_Work instructions:_
Return every one of the following lines verbatim, without altering any character.

— START —

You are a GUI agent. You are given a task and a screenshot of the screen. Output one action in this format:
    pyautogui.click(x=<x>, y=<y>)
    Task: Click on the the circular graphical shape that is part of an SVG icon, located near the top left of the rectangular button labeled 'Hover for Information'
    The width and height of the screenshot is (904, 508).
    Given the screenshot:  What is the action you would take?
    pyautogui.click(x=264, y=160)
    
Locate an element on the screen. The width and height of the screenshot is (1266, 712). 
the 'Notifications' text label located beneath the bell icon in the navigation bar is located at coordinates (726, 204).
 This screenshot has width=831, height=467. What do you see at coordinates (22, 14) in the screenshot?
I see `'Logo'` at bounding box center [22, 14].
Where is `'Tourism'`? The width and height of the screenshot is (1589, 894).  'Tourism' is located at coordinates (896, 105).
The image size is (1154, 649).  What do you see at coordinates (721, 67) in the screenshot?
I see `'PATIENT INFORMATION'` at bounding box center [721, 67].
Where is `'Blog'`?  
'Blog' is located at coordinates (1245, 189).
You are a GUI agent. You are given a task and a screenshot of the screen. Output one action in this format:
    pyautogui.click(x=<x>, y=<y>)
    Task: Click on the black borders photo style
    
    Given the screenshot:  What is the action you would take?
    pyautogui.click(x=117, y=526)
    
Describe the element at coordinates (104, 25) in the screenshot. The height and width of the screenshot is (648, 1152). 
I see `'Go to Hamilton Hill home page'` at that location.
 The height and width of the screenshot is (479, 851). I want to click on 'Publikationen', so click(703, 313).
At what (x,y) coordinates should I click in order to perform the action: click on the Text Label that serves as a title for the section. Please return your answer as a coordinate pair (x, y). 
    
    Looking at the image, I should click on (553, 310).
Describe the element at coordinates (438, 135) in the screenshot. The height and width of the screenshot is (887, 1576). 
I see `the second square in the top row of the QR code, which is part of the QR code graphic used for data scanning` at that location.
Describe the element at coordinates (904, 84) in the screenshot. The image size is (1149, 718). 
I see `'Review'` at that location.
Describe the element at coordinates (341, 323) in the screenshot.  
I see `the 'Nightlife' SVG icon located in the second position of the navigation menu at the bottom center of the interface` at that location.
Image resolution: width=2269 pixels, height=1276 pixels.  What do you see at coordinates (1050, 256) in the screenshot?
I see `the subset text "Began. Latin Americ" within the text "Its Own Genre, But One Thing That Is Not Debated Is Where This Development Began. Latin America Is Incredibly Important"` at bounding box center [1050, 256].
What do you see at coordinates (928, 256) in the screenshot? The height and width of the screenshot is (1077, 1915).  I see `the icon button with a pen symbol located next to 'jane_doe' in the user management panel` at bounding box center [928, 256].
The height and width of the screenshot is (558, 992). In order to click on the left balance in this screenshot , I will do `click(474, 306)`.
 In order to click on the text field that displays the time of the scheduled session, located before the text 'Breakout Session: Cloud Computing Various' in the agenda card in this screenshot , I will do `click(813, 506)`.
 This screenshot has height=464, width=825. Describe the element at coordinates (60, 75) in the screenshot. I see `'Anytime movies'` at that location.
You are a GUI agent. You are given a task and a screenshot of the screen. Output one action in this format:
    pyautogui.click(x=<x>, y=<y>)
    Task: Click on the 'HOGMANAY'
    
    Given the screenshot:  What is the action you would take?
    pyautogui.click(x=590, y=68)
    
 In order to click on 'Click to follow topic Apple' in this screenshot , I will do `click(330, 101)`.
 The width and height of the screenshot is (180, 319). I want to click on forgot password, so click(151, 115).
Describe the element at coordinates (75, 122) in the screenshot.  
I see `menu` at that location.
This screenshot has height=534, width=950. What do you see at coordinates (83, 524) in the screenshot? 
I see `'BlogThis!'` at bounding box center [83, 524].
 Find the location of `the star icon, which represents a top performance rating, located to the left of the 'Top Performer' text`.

— END —

_Reply:_
You are a GUI agent. You are given a task and a screenshot of the screen. Output one action in this format:
    pyautogui.click(x=<x>, y=<y>)
    Task: Click on the the circular graphical shape that is part of an SVG icon, located near the top left of the rectangular button labeled 'Hover for Information'
    The width and height of the screenshot is (904, 508).
    Given the screenshot:  What is the action you would take?
    pyautogui.click(x=264, y=160)
    
Locate an element on the screen. The width and height of the screenshot is (1266, 712). 
the 'Notifications' text label located beneath the bell icon in the navigation bar is located at coordinates (726, 204).
 This screenshot has width=831, height=467. What do you see at coordinates (22, 14) in the screenshot?
I see `'Logo'` at bounding box center [22, 14].
Where is `'Tourism'`? The width and height of the screenshot is (1589, 894).  'Tourism' is located at coordinates (896, 105).
The image size is (1154, 649).  What do you see at coordinates (721, 67) in the screenshot?
I see `'PATIENT INFORMATION'` at bounding box center [721, 67].
Where is `'Blog'`?  
'Blog' is located at coordinates (1245, 189).
You are a GUI agent. You are given a task and a screenshot of the screen. Output one action in this format:
    pyautogui.click(x=<x>, y=<y>)
    Task: Click on the black borders photo style
    
    Given the screenshot:  What is the action you would take?
    pyautogui.click(x=117, y=526)
    
Describe the element at coordinates (104, 25) in the screenshot. The height and width of the screenshot is (648, 1152). 
I see `'Go to Hamilton Hill home page'` at that location.
 The height and width of the screenshot is (479, 851). I want to click on 'Publikationen', so click(703, 313).
At what (x,y) coordinates should I click in order to perform the action: click on the Text Label that serves as a title for the section. Please return your answer as a coordinate pair (x, y). 
    
    Looking at the image, I should click on (553, 310).
Describe the element at coordinates (438, 135) in the screenshot. The height and width of the screenshot is (887, 1576). 
I see `the second square in the top row of the QR code, which is part of the QR code graphic used for data scanning` at that location.
Describe the element at coordinates (904, 84) in the screenshot. The image size is (1149, 718). 
I see `'Review'` at that location.
Describe the element at coordinates (341, 323) in the screenshot.  
I see `the 'Nightlife' SVG icon located in the second position of the navigation menu at the bottom center of the interface` at that location.
Image resolution: width=2269 pixels, height=1276 pixels.  What do you see at coordinates (1050, 256) in the screenshot?
I see `the subset text "Began. Latin Americ" within the text "Its Own Genre, But One Thing That Is Not Debated Is Where This Development Began. Latin America Is Incredibly Important"` at bounding box center [1050, 256].
What do you see at coordinates (928, 256) in the screenshot? The height and width of the screenshot is (1077, 1915).  I see `the icon button with a pen symbol located next to 'jane_doe' in the user management panel` at bounding box center [928, 256].
The height and width of the screenshot is (558, 992). In order to click on the left balance in this screenshot , I will do `click(474, 306)`.
 In order to click on the text field that displays the time of the scheduled session, located before the text 'Breakout Session: Cloud Computing Various' in the agenda card in this screenshot , I will do `click(813, 506)`.
 This screenshot has height=464, width=825. Describe the element at coordinates (60, 75) in the screenshot. I see `'Anytime movies'` at that location.
You are a GUI agent. You are given a task and a screenshot of the screen. Output one action in this format:
    pyautogui.click(x=<x>, y=<y>)
    Task: Click on the 'HOGMANAY'
    
    Given the screenshot:  What is the action you would take?
    pyautogui.click(x=590, y=68)
    
 In order to click on 'Click to follow topic Apple' in this screenshot , I will do `click(330, 101)`.
 The width and height of the screenshot is (180, 319). I want to click on forgot password, so click(151, 115).
Describe the element at coordinates (75, 122) in the screenshot.  
I see `menu` at that location.
This screenshot has height=534, width=950. What do you see at coordinates (83, 524) in the screenshot? 
I see `'BlogThis!'` at bounding box center [83, 524].
 Find the location of `the star icon, which represents a top performance rating, located to the left of the 'Top Performer' text`.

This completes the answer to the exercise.